** Begin Quoted passage **

Arshad Pasha al-Umari (; 8 April 1888 – 5 August 1978) was an Iraqi statesman from the ancient al-Omari family.

Youth

Arshad al-Umari was born in Mosul, Iraq on 8 April 1888 when his father was Mayor of Mosul. He obtained his high school degree in 1904 when he was 16 years old. After finishing high school at Mosul he left for Istanbul, the capital of the Ottoman Empire, to complete his studies. He did the trip by horses via Aleppo to the port of Alexandretta on the Mediterranean Sea. Such a trip in those days took about 40 days. From Alexandretta he took the steamer to Istanbul where he was admitted to the Architectural Division of the Royal Engineering College. The teaching staff of the college were professors from Germany, Belgium and Austria.

He graduated as an architect in 1908, when he was 21 years old, and was appointed in the Architectural Division of the Municipality of Istanbul. When World War I broke out in 1914 he was conscripted as an engineer in the Ministry of Defense and when the war was over in 1918 he returned to the Municipality of Istanbul as Chief Engineer when Cemil Topuzlu was Lord Mayor of Istanbul. He married Rafi'a Khanim, the younger sister of Jamil Pasha the Lord Mayor of Istanbul. Jamil Pasha and Rafi'a Khanim's father was Dhia Pasha who occupied several prominent positions in the Ottoman Empire, the most important of which was the personal supervision of the renovation of the Dome of the Rock in Jerusalem, ordered by the Sultan Abdul Hamid II. He lived with his family several years in Jerusalem to carry out this job.

** End Quoted passage **

## Problems to work on:
• 1. Answer the following about the passage on Arshad al-Umari:
(a) In which city was he born?
(b) On what date did he die?
(c) In what year did he graduate as an architect?
• 2. From the passage on Arshad al-Umari, reproduce everything from "Arshad Pasha al-Umari" down to "Belgium and Austria.", substituting "ship" for "steamer".

** Begin Information provided **

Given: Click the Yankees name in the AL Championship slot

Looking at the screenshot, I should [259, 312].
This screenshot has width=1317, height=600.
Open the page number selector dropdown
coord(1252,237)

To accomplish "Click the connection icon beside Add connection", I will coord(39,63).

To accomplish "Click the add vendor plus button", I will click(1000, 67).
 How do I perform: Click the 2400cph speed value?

** End Information provided **
** Begin Information provided **

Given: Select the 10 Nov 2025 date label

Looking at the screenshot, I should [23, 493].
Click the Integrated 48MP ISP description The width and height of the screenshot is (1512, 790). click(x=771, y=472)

** End Information provided **

## Answers in order:
• 1.
(a) Mosul, Iraq
(b) 5 August 1978
(c) 1908

• 2.
Arshad Pasha al-Umari (; 8 April 1888 – 5 August 1978) was an Iraqi statesman from the ancient al-Omari family.

Youth

Arshad al-Umari was born in Mosul, Iraq on 8 April 1888 when his father was Mayor of Mosul. He obtained his high school degree in 1904 when he was 16 years old. After finishing high school at Mosul he left for Istanbul, the capital of the Ottoman Empire, to complete his studies. He did the trip by horses via Aleppo to the port of Alexandretta on the Mediterranean Sea. Such a trip in those days took about 40 days. From Alexandretta he took the ship to Istanbul where he was admitted to the Architectural Division of the Royal Engineering College. The teaching staff of the college were professors from Germany, Belgium and Austria.